Collected data:
────────

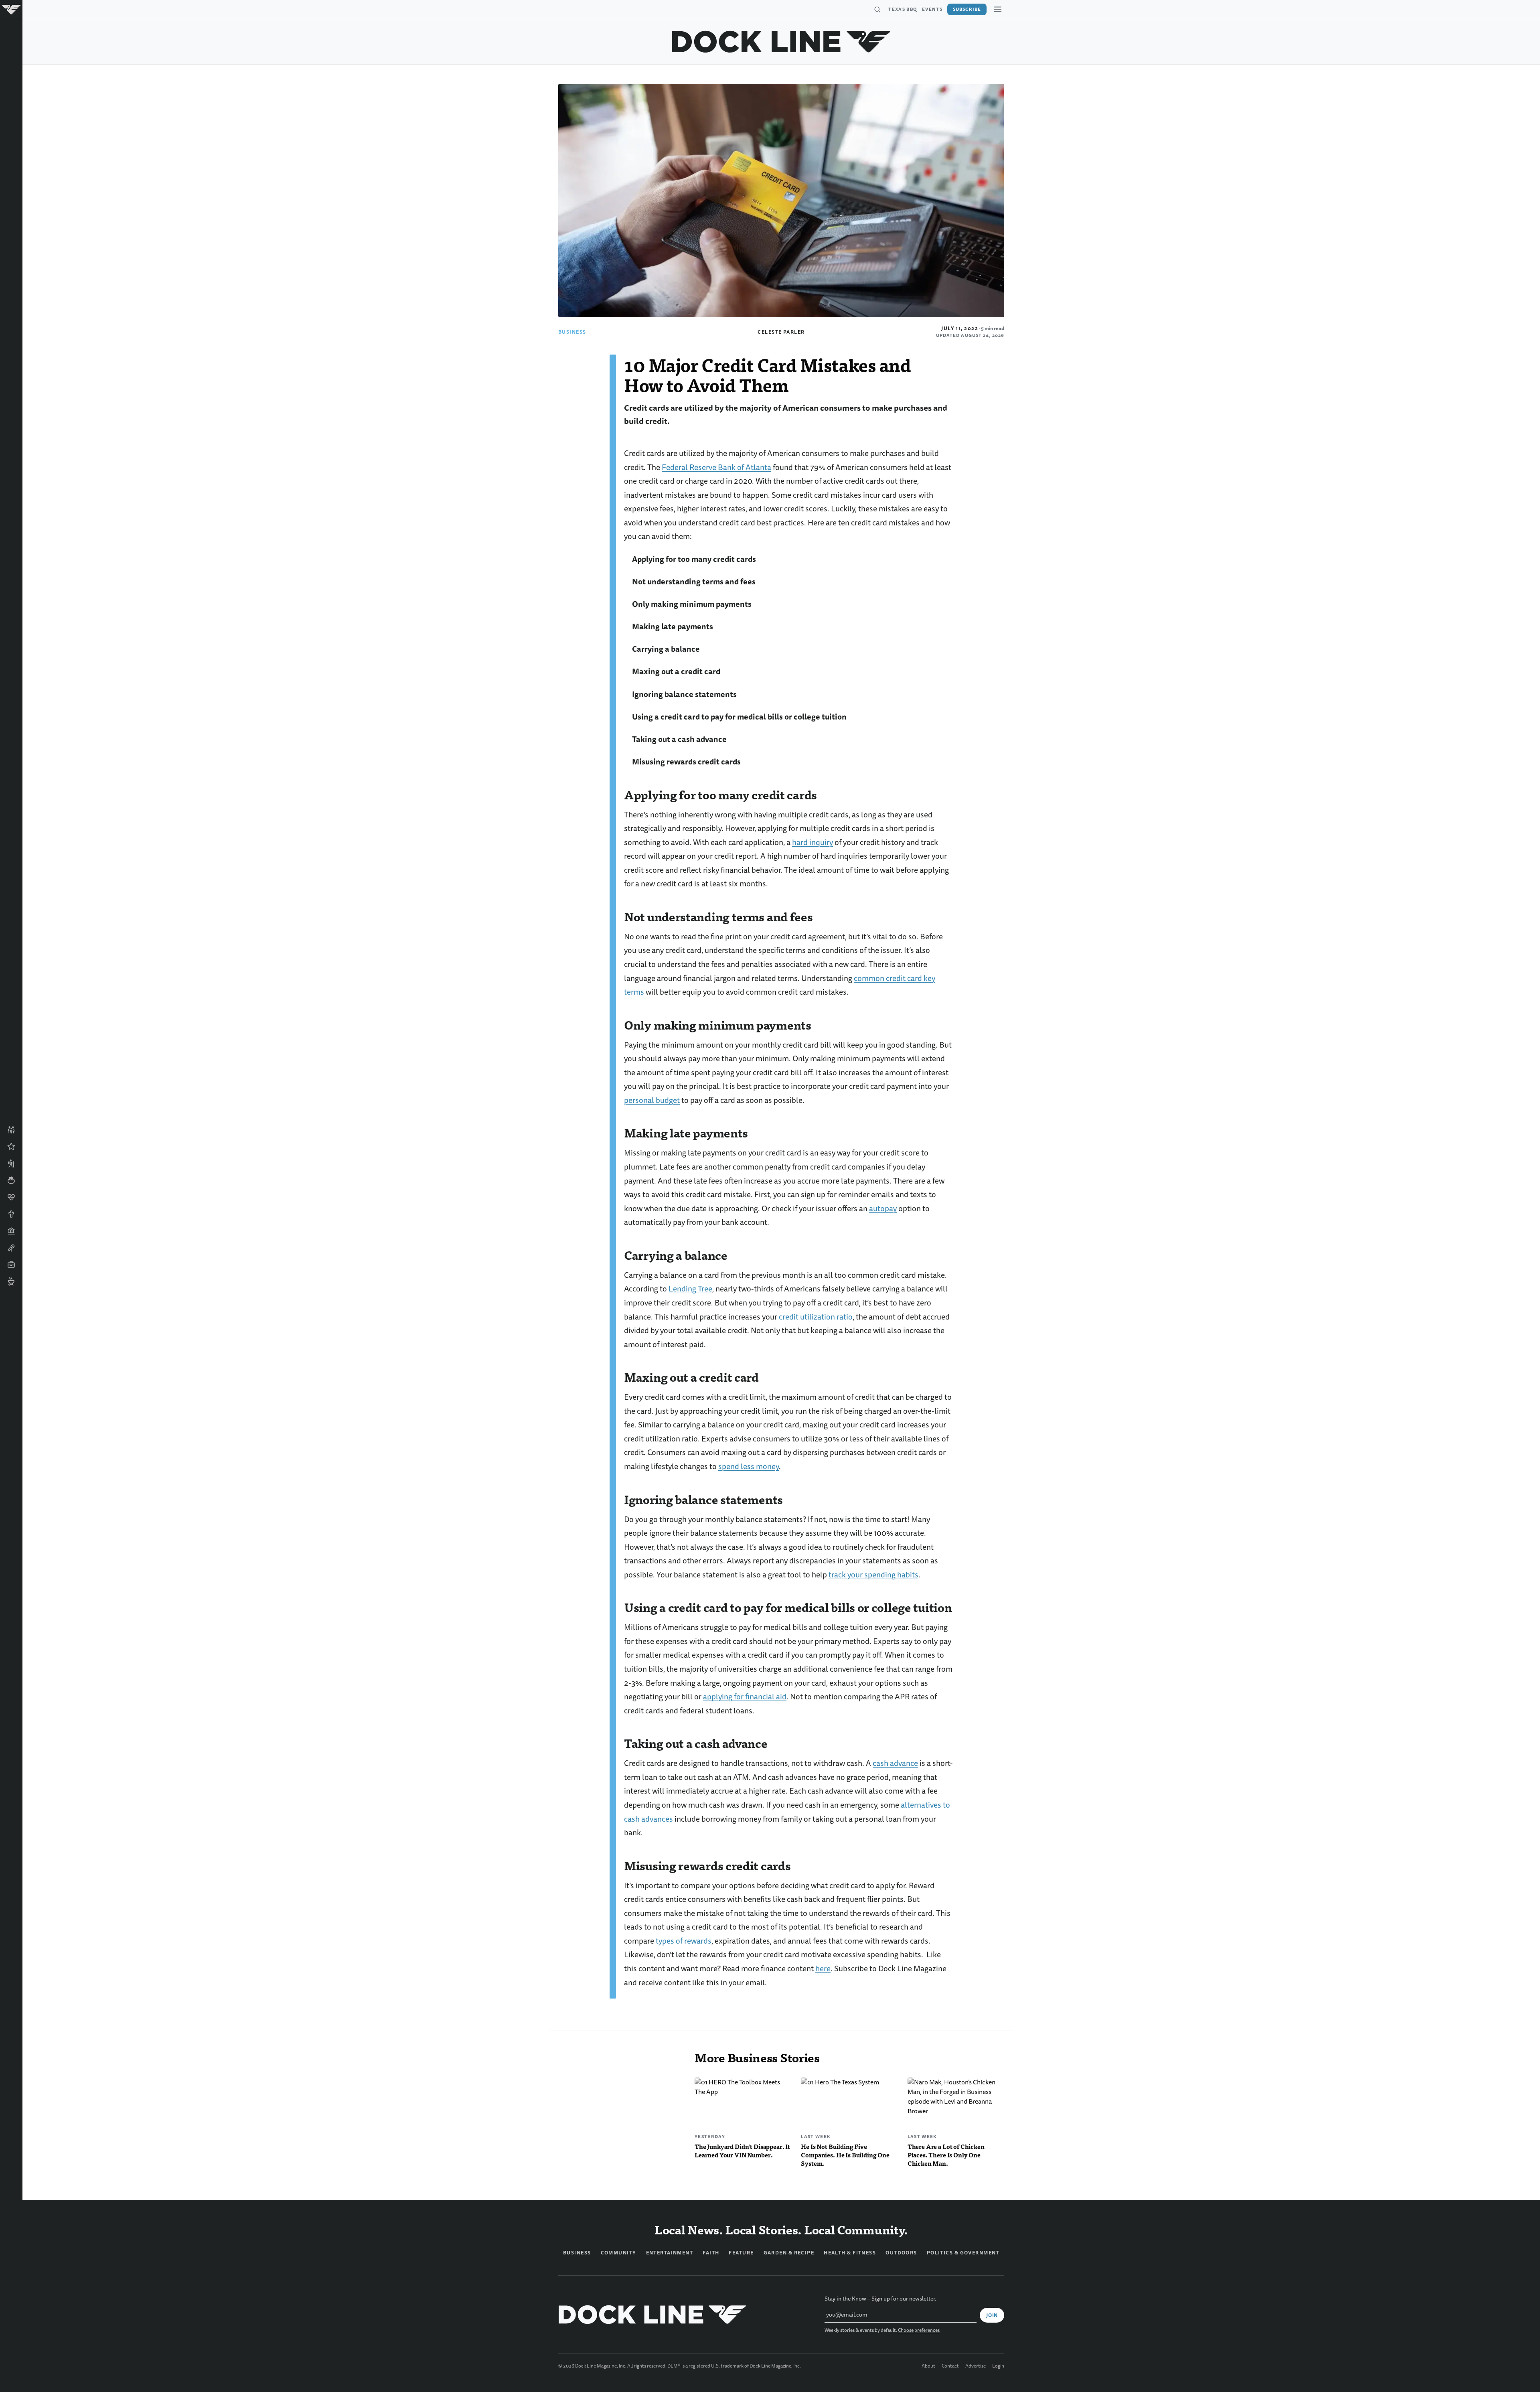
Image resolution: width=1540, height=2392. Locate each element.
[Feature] (11, 1147)
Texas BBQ (902, 9)
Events (932, 9)
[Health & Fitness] (11, 1197)
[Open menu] (997, 9)
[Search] (877, 9)
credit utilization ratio (816, 1317)
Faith (711, 2253)
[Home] (11, 9)
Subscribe (967, 9)
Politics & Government (963, 2253)
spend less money (748, 1466)
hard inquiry (812, 842)
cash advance (895, 1763)
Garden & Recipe (789, 2253)
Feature (741, 2253)
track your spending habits (873, 1574)
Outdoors (901, 2253)
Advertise (975, 2366)
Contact (950, 2366)
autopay (883, 1208)
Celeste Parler (781, 332)
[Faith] (11, 1214)
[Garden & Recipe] (11, 1180)
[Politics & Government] (11, 1231)
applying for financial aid (744, 1696)
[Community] (11, 1130)
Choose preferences (919, 2330)
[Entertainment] (11, 1248)
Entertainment (669, 2253)
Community (618, 2253)
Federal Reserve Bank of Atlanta (716, 467)
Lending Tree (690, 1288)
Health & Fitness (850, 2253)
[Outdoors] (11, 1163)
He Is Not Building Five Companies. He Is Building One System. (845, 2155)
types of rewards (683, 1941)
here (823, 1968)
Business (572, 332)
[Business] (11, 1265)
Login (998, 2366)
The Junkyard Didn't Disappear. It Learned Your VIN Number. (742, 2150)
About (928, 2366)
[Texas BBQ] (11, 1281)
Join (992, 2315)
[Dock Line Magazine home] (781, 41)
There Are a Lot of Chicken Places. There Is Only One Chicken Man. (946, 2155)
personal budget (652, 1100)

────────

Task: Take the records above from their first line through the line with "Lending Tree (690, 1288)" and set those lines down word for word, minus the pictures.

Result:
Image resolution: width=1540, height=2392. Locate each element.
[Feature] (11, 1147)
Texas BBQ (902, 9)
Events (932, 9)
[Health & Fitness] (11, 1197)
[Open menu] (997, 9)
[Search] (877, 9)
credit utilization ratio (816, 1317)
Faith (711, 2253)
[Home] (11, 9)
Subscribe (967, 9)
Politics & Government (963, 2253)
spend less money (748, 1466)
hard inquiry (812, 842)
cash advance (895, 1763)
Garden & Recipe (789, 2253)
Feature (741, 2253)
track your spending habits (873, 1574)
Outdoors (901, 2253)
Advertise (975, 2366)
Contact (950, 2366)
autopay (883, 1208)
Celeste Parler (781, 332)
[Faith] (11, 1214)
[Garden & Recipe] (11, 1180)
[Politics & Government] (11, 1231)
applying for financial aid (744, 1696)
[Community] (11, 1130)
Choose preferences (919, 2330)
[Entertainment] (11, 1248)
Entertainment (669, 2253)
Community (618, 2253)
Federal Reserve Bank of Atlanta (716, 467)
Lending Tree (690, 1288)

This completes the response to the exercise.